• **WHAT THE TASK ASKS**
Pull every line containing "computer" from the listing below.

>>>

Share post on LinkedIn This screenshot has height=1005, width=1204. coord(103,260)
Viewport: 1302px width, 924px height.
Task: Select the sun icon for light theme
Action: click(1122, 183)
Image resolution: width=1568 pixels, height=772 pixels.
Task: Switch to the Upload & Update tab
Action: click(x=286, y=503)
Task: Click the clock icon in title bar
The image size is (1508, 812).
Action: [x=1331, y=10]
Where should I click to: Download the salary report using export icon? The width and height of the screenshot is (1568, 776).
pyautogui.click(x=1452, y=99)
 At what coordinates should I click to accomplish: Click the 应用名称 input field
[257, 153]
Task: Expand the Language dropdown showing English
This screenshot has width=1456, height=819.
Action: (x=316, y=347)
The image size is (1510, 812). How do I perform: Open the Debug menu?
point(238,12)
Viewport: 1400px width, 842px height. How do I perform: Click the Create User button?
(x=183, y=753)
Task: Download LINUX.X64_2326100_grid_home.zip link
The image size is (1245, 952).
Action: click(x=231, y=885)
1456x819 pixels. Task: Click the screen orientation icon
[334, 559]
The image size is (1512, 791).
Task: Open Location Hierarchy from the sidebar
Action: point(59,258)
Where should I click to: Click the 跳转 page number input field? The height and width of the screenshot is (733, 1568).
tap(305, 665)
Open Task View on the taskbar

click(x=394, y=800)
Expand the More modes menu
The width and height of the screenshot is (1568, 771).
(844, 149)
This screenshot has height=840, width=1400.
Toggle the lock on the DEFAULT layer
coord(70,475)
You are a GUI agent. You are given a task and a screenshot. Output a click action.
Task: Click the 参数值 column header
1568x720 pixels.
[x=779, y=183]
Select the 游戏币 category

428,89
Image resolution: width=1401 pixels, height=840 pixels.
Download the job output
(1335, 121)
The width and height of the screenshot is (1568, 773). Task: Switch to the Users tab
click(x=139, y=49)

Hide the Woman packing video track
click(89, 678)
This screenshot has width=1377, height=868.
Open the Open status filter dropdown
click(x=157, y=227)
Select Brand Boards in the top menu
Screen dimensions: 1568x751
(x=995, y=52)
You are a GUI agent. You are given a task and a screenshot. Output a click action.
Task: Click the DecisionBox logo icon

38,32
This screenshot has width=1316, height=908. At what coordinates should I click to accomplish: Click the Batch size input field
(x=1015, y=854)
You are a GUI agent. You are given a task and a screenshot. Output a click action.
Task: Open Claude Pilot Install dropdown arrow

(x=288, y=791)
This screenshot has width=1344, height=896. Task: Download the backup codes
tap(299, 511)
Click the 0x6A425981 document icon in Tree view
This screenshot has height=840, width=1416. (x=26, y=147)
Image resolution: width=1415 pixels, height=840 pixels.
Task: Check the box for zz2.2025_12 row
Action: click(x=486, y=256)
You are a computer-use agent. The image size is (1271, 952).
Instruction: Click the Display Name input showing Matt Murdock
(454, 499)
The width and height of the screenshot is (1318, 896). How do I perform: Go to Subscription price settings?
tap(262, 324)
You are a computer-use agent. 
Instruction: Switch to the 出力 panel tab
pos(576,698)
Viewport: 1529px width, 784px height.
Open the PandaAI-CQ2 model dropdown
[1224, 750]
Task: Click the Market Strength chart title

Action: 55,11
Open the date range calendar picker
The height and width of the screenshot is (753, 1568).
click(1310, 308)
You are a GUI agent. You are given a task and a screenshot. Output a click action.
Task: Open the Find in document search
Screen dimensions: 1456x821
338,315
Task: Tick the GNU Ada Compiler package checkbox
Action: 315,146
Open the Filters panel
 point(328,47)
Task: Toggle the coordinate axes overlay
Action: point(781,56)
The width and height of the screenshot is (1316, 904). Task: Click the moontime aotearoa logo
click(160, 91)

<<<

• **THE ANSWER**
You are a computer-use agent. The image size is (1271, 952).
You are a computer-use agent. 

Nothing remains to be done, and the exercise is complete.